2.    IPA’s Personnel Access Management. With respect to all agents or employees of IPA who at any time have access rights to Customer Data, IPA shall follow the principle of least privilege when handling Customer Data. 

 

3.    Logical Access Controls. IPA will maintain access control policies and to manage what access is allowed to the Services from each network connection and user, including the use of firewalls or functionally equivalent technology and authentication controls. 

 

4.    Physical Access Controls. Physical components comprising the Services are operated and housed in third party facilities (the “Facilities”). Physical barrier controls are used to prevent unauthorized entrance to the Facilities both at the perimeter and at building access points. Passage through the physical barriers at the Facilities requires either electronic access control validation (for example, card access systems, etc.) or validation by human security personnel (for example, contract or in-house security guard service, receptionist, etc.).

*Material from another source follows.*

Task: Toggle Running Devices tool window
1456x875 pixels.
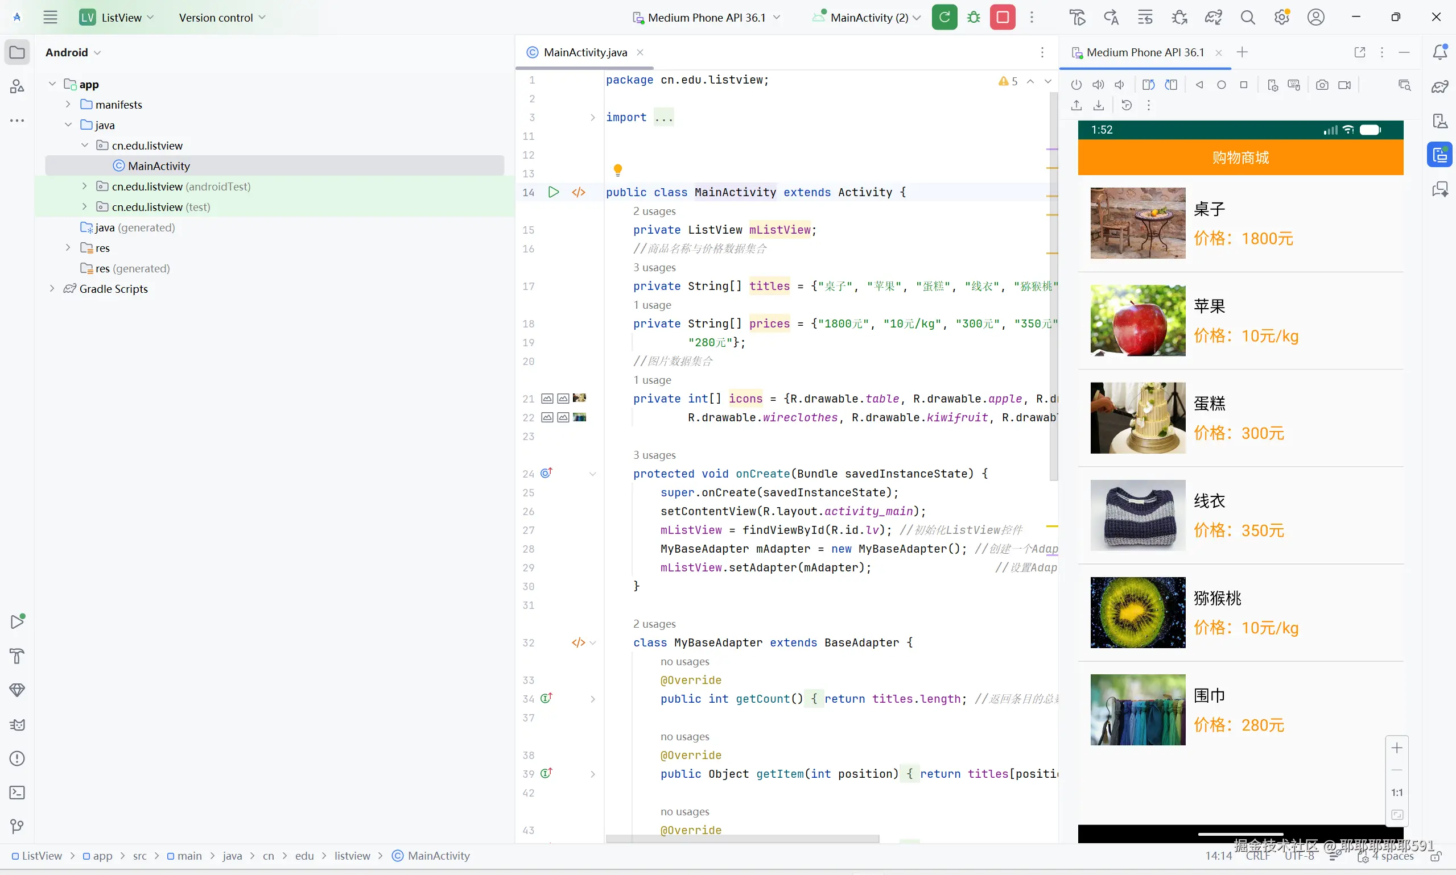Action: pyautogui.click(x=1439, y=155)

Visitors and any other contractors are required to sign-in with designated personnel, must show appropriate identification, are assigned a visitor ID badge that must be worn while the visitor or contractor is at any of the Facilities, and are continually escorted by authorized employees or contractors while visiting the Facilities.  

 

B.    Remediation of Deficiencies or Weaknesses. IPA will promptly remediate identified deficiencies or weakness relating to the subject of this agreement that are categorized as critical or high risk, as reasonably necessary to manage cyber security exposure, at IPA’s sole expense.